Gena Stone

Gena Stone - EP - Credit Jack Moran

Commitment to honesty.

Gena Stone is one of Sydney’s most quietly arresting voices, dealing not in spectacle but in stillness, nuance, and emotional precision. Each track draws you into a narrative with such gentle clarity that the tender blows of her debut EP Screaming Loving land all the harder. You sense them coming and still don’t move out of the way.

The tension between her formal training at the Sydney Conservatorium of Music and the deeply personal songwriting forged during years spent writing and producing alone positions Stone as a kind of super-indie artist. Her work carries an undeniable artistry, shaped by a slow, organic evolution rather than a single defining moment.

A streaming service user recently added one of her tracks to a playlist called “Sexy, dreamy, indie, synth-pop,” a description that captures part - but not all - of her appeal. Soft keys and ambient textures frame her tremulous, deliberately understated vocals, evoking the intimacy of artists like Adrianne Lenker. Yet Stone’s lyrical roots in self-reflection, vulnerability, and the emotional growing pains of early adulthood set her distinctly apart.
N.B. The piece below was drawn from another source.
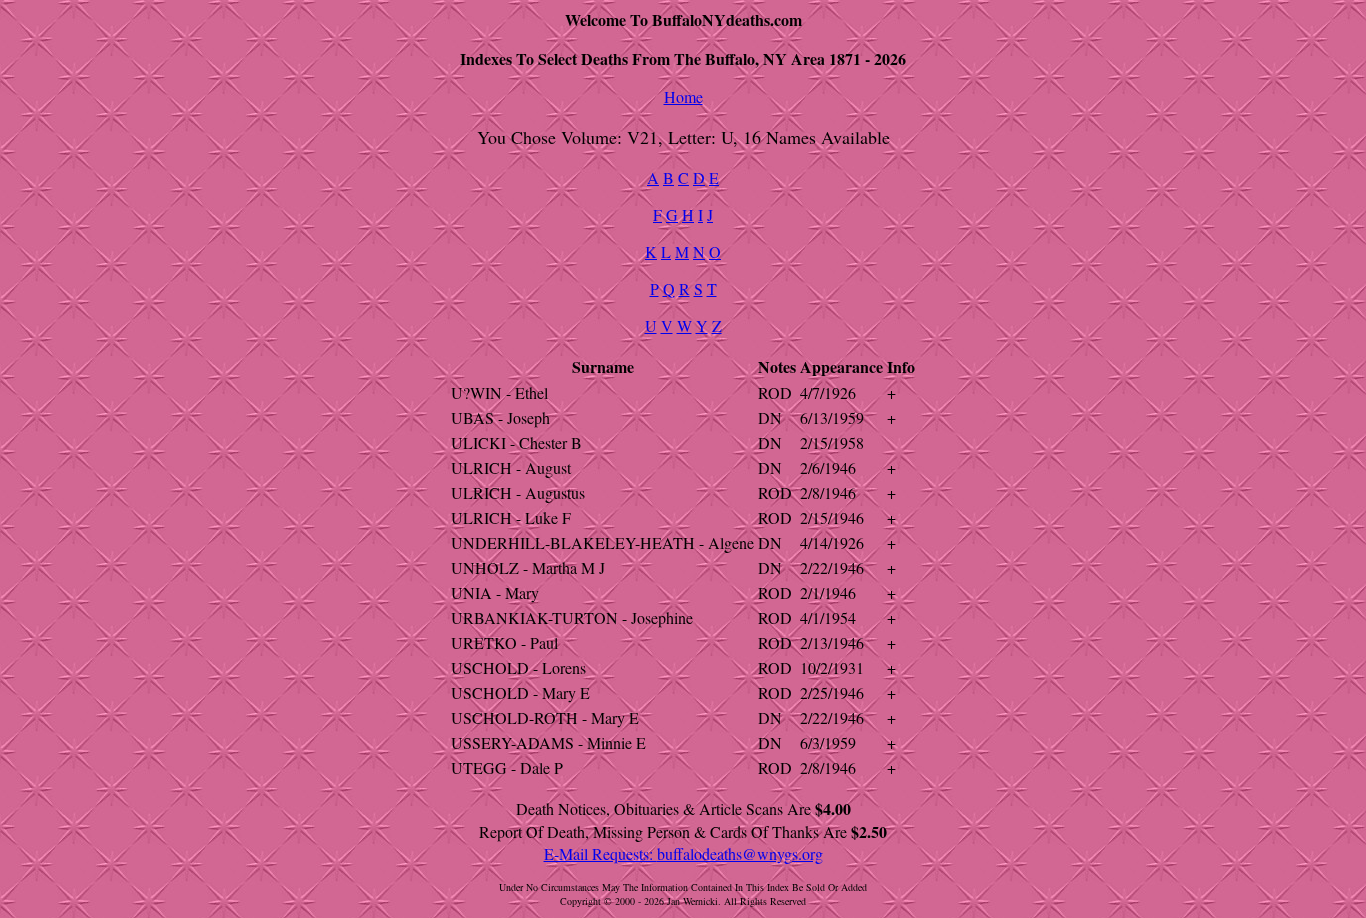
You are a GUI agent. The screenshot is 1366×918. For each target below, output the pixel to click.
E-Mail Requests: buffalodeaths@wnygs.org (683, 853)
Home (683, 96)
Across the five tracks of Screaming Loving, her commitment to emotional honesty over dramatic narratives is beyond impressive. It’s almost disorienting: hearing your own familiar thoughts - the sting of old bruises made eloquent - spoken back to you. Doubt, disconnection, accountability, growth, forgiveness: this is the thematic world of Gena Stone.
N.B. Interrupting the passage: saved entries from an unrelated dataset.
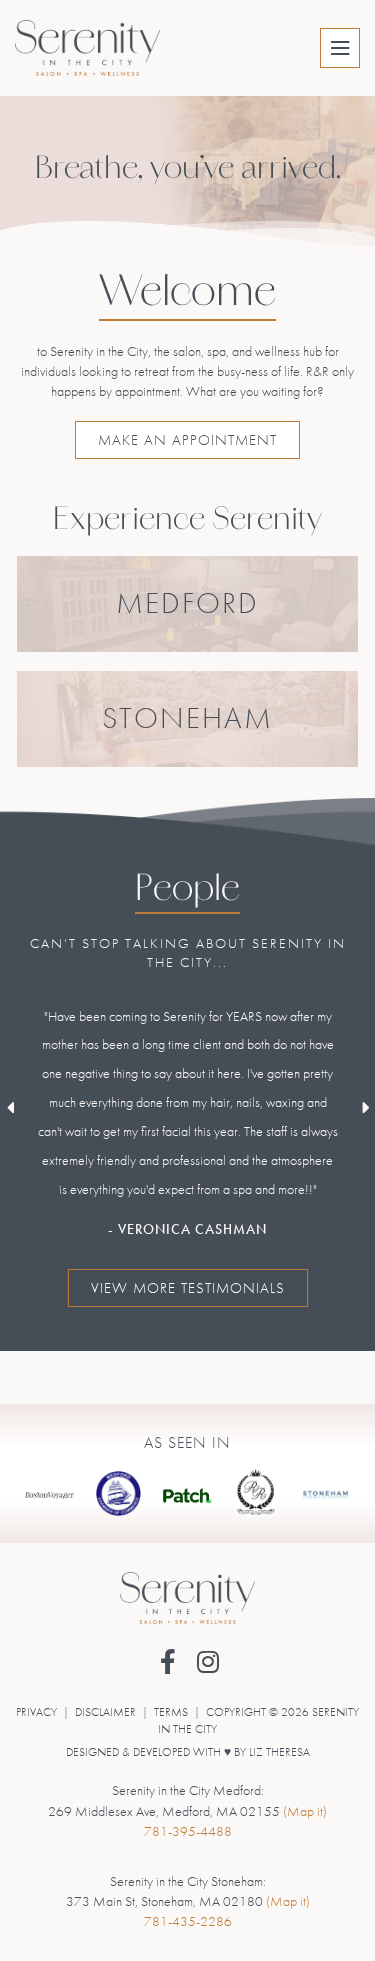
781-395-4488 (188, 1831)
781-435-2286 (188, 1921)
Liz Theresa (279, 1752)
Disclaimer (105, 1712)
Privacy (36, 1712)
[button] (167, 1661)
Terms (171, 1712)
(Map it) (305, 1811)
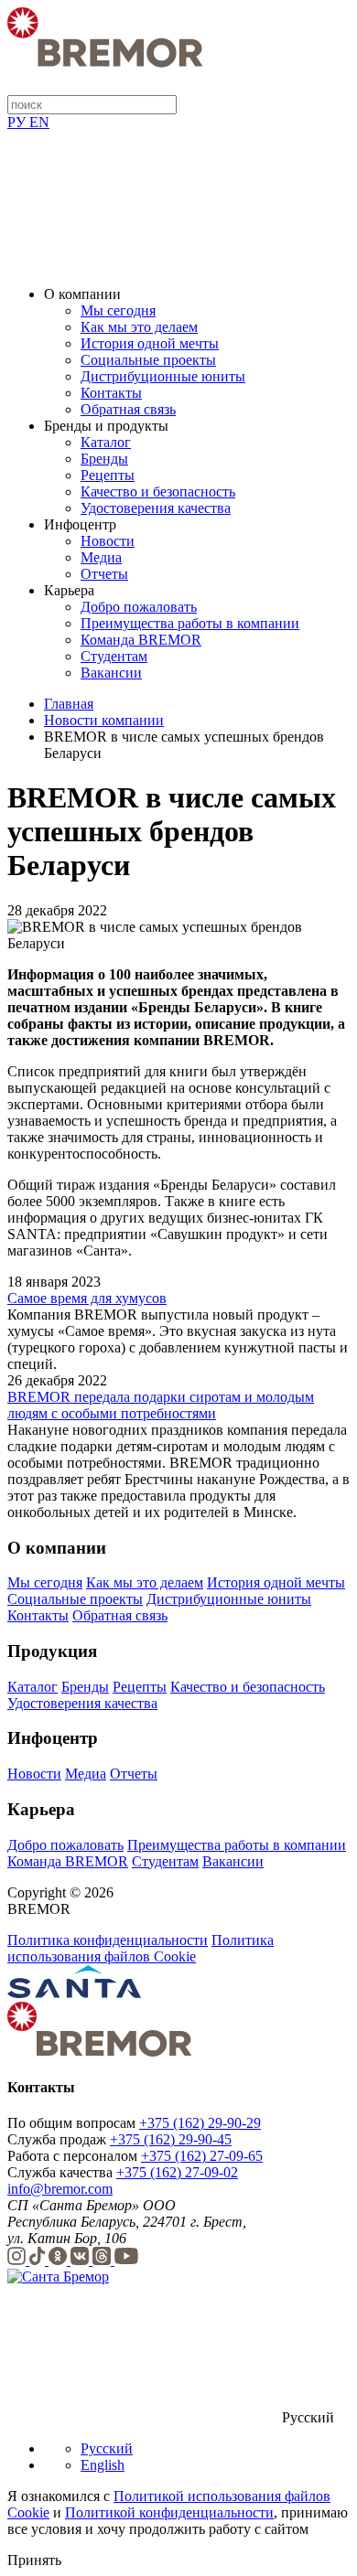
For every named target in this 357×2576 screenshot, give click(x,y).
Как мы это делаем (139, 327)
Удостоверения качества (156, 508)
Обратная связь (128, 409)
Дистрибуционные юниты (163, 376)
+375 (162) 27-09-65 (202, 2156)
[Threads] (103, 2260)
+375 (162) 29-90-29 (200, 2123)
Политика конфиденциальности (107, 1940)
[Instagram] (18, 2260)
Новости (108, 541)
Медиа (101, 557)
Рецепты (108, 475)
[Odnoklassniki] (59, 2260)
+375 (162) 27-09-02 (177, 2172)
Her excitement at finally sharing a cohesive body of work, and at carving out her place in Sydney’s independent scene, shines through. It’s music to dance (or at least sway) to in front of your mirror. Following last year’s debut single Pistachio, Stone has emerged as a quietly compelling new voice in local music, and I’m waiting with bated breath to see where she leaps next.